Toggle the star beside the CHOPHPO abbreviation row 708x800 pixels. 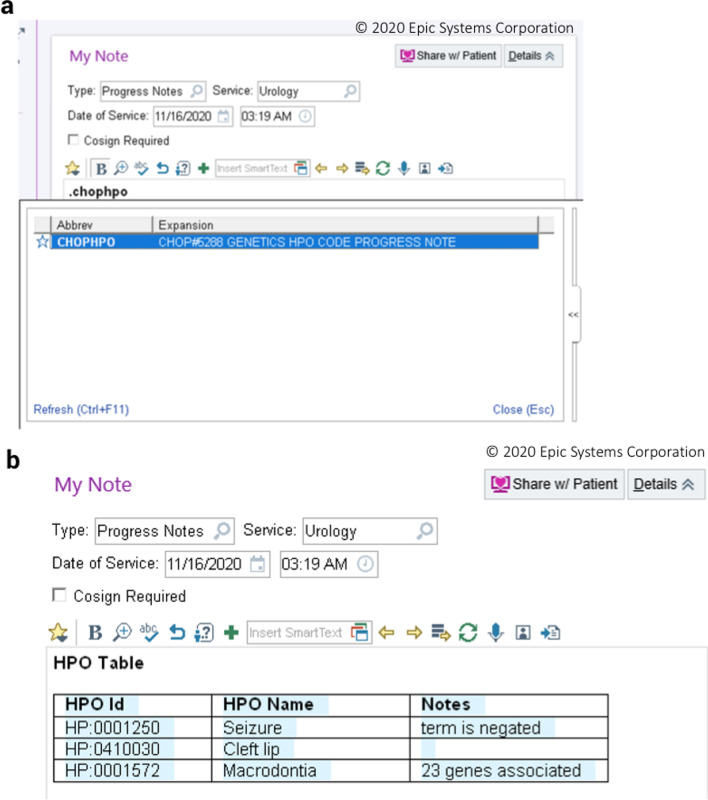(42, 242)
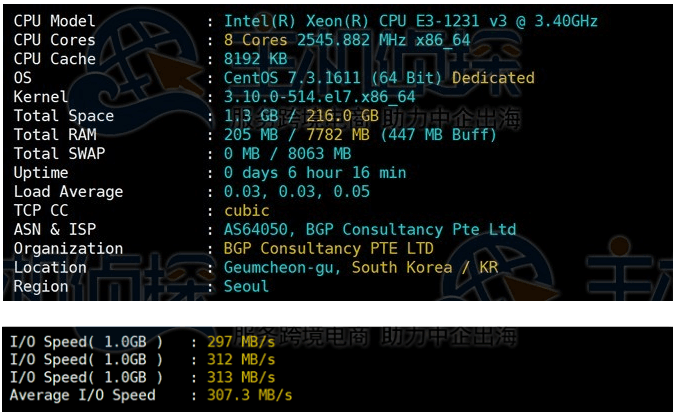The height and width of the screenshot is (413, 676).
Task: Select the Load Average numbers
Action: pos(296,192)
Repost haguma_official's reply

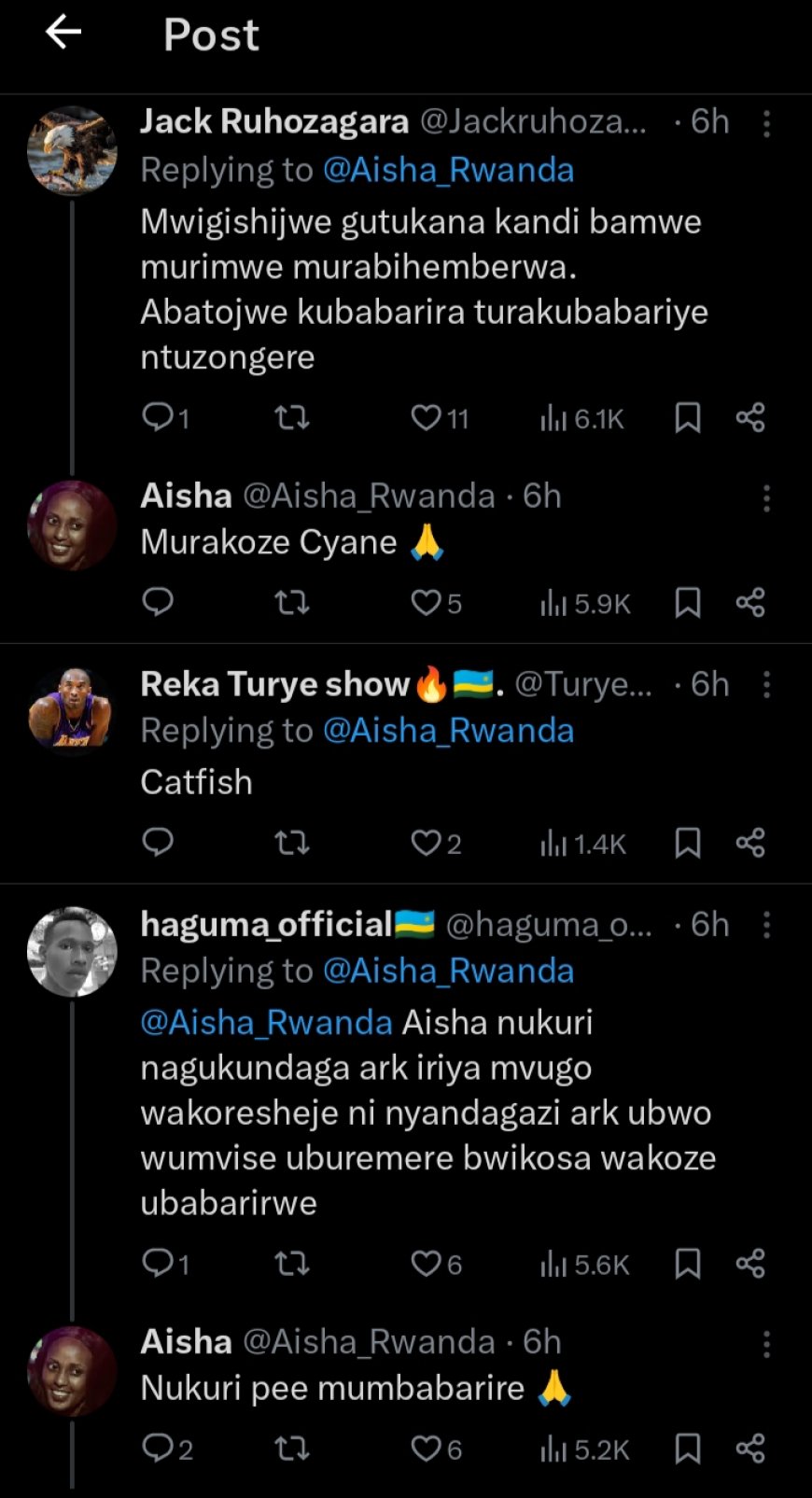(292, 1264)
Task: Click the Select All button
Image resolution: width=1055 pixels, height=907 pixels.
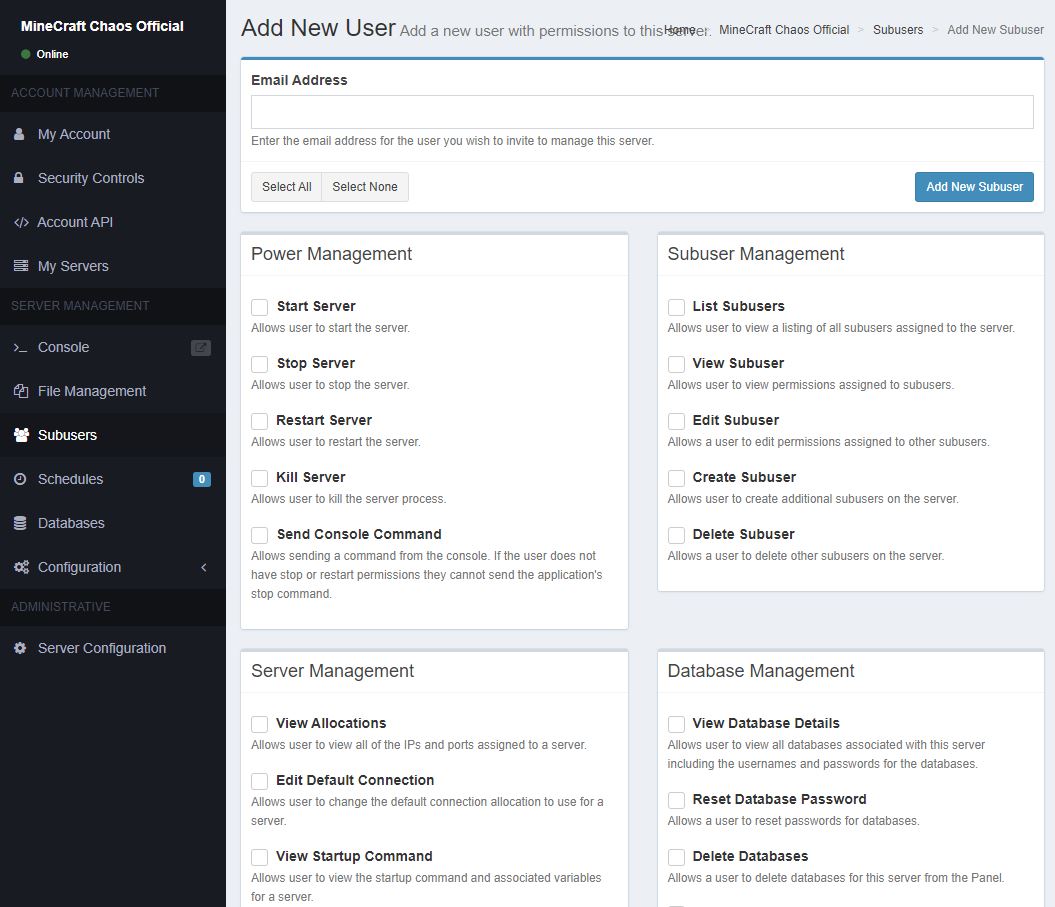Action: 286,187
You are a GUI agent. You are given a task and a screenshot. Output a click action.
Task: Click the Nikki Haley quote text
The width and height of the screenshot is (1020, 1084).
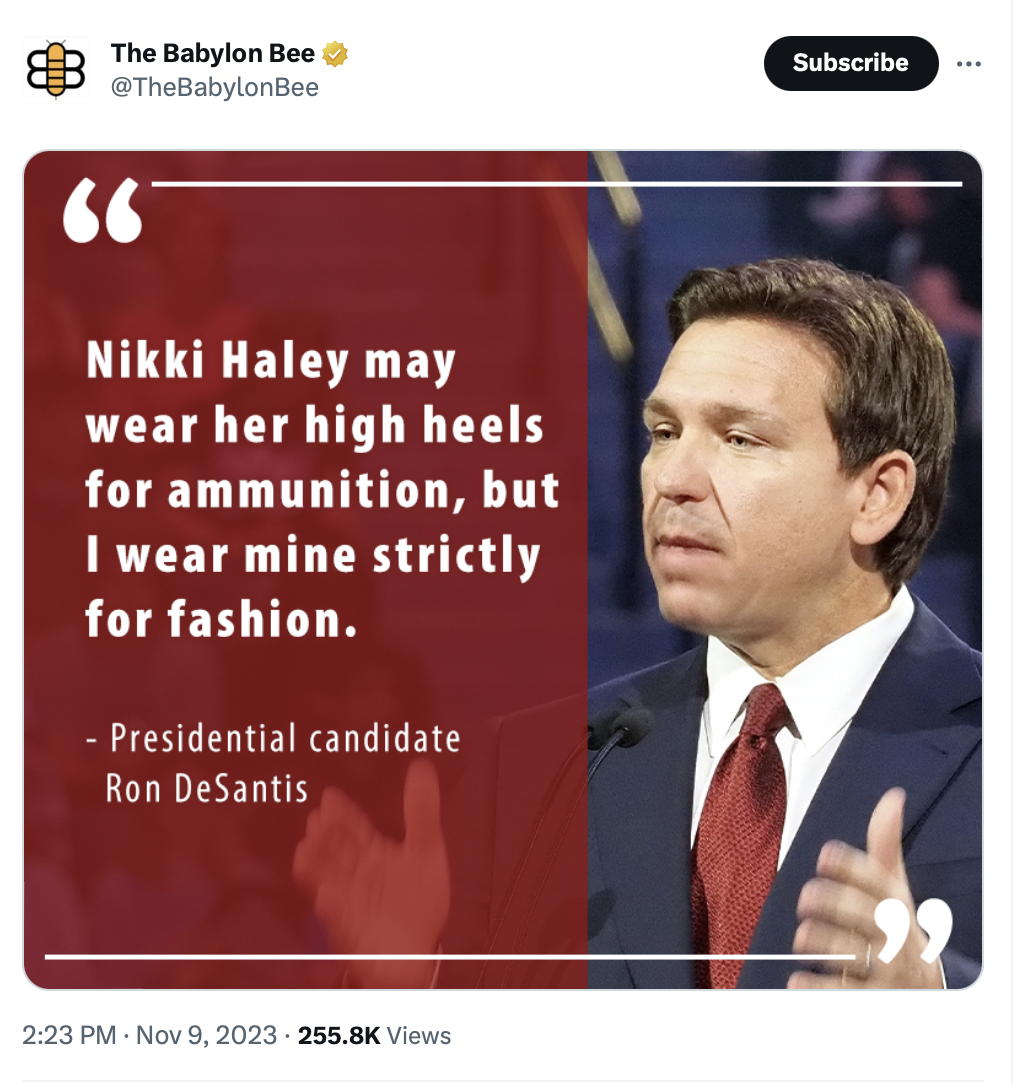click(x=322, y=489)
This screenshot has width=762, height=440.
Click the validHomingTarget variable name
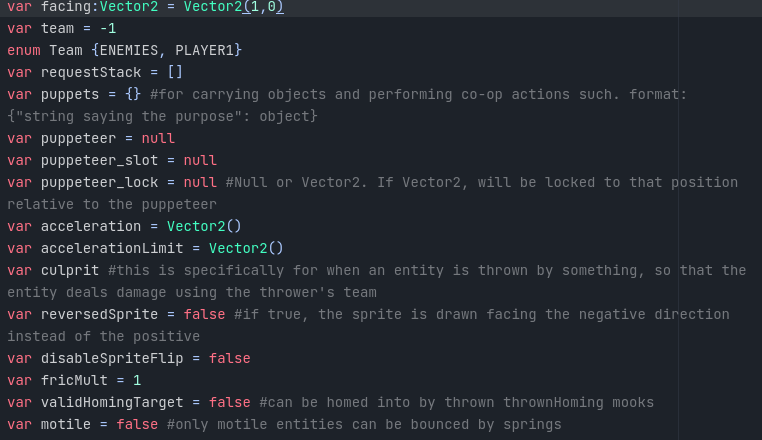(112, 403)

◇ ◇ ◇ ◇

*Instructions to follow*
Take the rows from the line with "You are a GUI" through the last row, and switch "quote" to "headline" while keeping everything else the same. Write those lines out again without the pictures.

*The answer*
You are a GUI agent. You are given a task and a screenshot. Output a click action.
Task: Click the Nikki Haley headline text
The width and height of the screenshot is (1020, 1084).
click(x=322, y=489)
This screenshot has width=762, height=440.
Click the validHomingTarget variable name
(112, 403)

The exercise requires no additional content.